Bureau County Illinois
The Leavenworth echo. (Leavenworth, Wash.) August 28, 1908
Supreme Court Justice
There are three Supreme Court judges to be elected this year. The nominations are made on a non-partisan ticket, which will be found at the bottom of the primary ballot. The names of the same candidates for the supreme judgeship will appear at the bottom of both the republican and democratic ballots, but will be headed, "Non-partisan Judiciary Ticket." No political designation whatever will appear in connection with the names on this ticket. There are eight names on the judiciary ballot, but the second choice provision of the primary law does not apply to this office. Each elector is entitled to vote for three names on the ballot for members of the Supreme Court.
The order in which the names of the candidates for supreme judge appear on the ballot was mutually arranged among the candidates themselves. The first name on the ballot is that of Judge Herman D. Crow, the second that of Judge Milo A. Root and the third that of Judge S. J. Chadwick.
Milo A. Root
Milo A. Root was born January 22, 1863 in Bureau County, Illinois, where he lived until he was thirteen years of age. His parents were farmers and like most others in that then frontier county, they were people of very limited means, so young Root was brought up to hard work and the practice of rigid economy. His early education was obtained during the winter terms of the district school and in evening study with his parents. When he was thirteen, his parents moved with their family to western New York. He attended the Albion high school from which he graduated with honors. While attending high school he also read law in the office of the Hon. John H. White, a prominent lawyer of that state. Subsequently he attended and graduated from the Albany Law School, the law department of the Union University.

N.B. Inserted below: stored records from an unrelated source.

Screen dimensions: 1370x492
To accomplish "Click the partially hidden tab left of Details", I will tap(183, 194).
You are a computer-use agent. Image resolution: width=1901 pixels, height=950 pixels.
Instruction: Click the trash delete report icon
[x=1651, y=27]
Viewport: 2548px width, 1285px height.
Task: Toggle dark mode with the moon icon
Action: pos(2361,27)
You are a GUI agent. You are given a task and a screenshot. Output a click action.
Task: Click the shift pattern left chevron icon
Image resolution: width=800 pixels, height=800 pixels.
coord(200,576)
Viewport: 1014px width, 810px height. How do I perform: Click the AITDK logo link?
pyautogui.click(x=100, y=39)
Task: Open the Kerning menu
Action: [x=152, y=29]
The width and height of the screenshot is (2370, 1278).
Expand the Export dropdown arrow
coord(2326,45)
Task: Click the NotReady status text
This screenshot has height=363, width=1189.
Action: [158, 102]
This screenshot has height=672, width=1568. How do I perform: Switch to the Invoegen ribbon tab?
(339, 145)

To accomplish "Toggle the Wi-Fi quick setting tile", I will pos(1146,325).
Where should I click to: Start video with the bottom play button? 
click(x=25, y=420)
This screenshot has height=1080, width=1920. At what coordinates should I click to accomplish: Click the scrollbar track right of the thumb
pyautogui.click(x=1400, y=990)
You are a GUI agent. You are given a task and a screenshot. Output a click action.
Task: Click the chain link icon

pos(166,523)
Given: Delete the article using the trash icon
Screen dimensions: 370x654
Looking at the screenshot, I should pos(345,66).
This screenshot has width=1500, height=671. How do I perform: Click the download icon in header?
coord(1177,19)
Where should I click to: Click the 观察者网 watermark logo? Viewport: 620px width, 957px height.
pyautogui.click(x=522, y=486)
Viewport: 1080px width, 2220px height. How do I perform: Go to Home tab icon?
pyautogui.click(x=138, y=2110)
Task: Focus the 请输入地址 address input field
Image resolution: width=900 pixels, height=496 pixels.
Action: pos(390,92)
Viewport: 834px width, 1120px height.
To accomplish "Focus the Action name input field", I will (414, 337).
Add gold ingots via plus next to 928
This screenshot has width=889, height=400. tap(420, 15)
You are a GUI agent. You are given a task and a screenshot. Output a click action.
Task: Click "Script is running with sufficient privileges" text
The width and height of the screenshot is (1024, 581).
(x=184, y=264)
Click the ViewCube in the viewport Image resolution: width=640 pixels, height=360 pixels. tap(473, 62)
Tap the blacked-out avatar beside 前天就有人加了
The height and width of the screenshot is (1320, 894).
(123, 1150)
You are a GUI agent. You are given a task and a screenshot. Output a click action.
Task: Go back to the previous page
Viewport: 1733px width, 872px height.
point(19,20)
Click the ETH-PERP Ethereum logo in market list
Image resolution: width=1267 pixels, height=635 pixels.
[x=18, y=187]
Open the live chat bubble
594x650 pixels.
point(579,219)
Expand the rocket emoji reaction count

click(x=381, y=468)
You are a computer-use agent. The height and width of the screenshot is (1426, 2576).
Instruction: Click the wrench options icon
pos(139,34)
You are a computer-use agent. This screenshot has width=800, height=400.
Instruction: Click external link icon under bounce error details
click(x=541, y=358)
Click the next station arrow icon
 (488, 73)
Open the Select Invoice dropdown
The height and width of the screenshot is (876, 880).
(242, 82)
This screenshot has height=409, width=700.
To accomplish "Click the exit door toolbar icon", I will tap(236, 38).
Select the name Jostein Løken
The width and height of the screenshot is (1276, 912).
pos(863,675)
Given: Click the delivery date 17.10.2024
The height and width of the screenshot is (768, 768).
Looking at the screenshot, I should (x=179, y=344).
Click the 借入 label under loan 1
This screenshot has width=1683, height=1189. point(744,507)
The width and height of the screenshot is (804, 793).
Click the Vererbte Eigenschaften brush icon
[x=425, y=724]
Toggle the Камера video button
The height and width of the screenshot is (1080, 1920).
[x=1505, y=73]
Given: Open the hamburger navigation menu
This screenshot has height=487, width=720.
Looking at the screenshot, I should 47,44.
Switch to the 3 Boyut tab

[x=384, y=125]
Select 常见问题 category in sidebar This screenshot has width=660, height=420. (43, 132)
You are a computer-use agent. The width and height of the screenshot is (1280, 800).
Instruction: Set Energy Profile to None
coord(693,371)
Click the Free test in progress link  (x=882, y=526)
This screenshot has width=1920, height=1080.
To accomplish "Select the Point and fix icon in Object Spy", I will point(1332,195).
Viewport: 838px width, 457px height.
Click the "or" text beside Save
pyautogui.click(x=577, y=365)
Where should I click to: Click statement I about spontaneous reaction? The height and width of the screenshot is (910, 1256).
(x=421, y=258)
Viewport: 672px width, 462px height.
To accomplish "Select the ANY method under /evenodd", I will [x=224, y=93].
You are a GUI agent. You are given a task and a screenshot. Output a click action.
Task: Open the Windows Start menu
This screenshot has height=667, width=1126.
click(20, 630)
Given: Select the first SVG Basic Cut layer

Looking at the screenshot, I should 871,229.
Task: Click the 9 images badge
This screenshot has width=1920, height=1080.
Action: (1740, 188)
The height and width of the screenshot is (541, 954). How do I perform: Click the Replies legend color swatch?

In the early fall of 1883 Mr. Root, then twenty years of age, came to Washington territory, arriving here without money, friends, acquaintances or influence. Being unable to practice law - not being quite twenty-one years old - and not finding a position in a law office, he went to work in the woods until he received a school to teach at Elma, in Chehalis County. This school contained numerous boys hard to manage, several of whom were large than Root. Other teachers had been driven out of the school. On the second day of school the teacher was invited out to participate in a wrestling match. In those days Root was tall and slender, weighting only about 140 pounds (he now weighs 210), but he was quick and "wiry" and somewhat of an expert at the game of wrestling, while the boys, although far heavier and stronger, were without skill. The quick and vigorous manner in which Root threw all comers created a sensation and produced in the scholars a most profound respect for the teacher.
At the close of his school in Chehalis County Mr. Root went to Olympia and began the practice of law, being admitted to the bar in June, 1884. Later he served two successive terms as probate judge of Thurston County in territorial days. After statehood Root served two terms as prosecuting attorney of Thurston County. When a young man he was for several years a member of the volunteer fire department of Olympia and was later the secretary of the board of trade at the time the fight was made and won by Olympia for the capital of the state.
In 1897 Judge Root moved to Seattle where he engaged in the active practice of law until appointed by the governor as judge of the Supreme Court in January, 1905. In 1906 he was elected to succeed himself for the short term ending January, 1909. He is now a candidate on the non-partisan judiciary ticket to succeed himself for the full term of six years.
On March 4, 1890, Judge Root was married to Miss Anna Lansdale, daughter of Dr. R. H. Lansdale, an old pioneer of Washington. They have six children. Although a very busy man, Judge Root has always found time to assist organizations for charitable work and public improvements of all kinds. Many interesting incidents are told in Olympia of his unostentatious kindness to poor, distressed people during the hard times of 1893 to 1896. He is at the present time president of the State Society of Charities and Corrections and an officer and member of several benevolent associations of Seattle.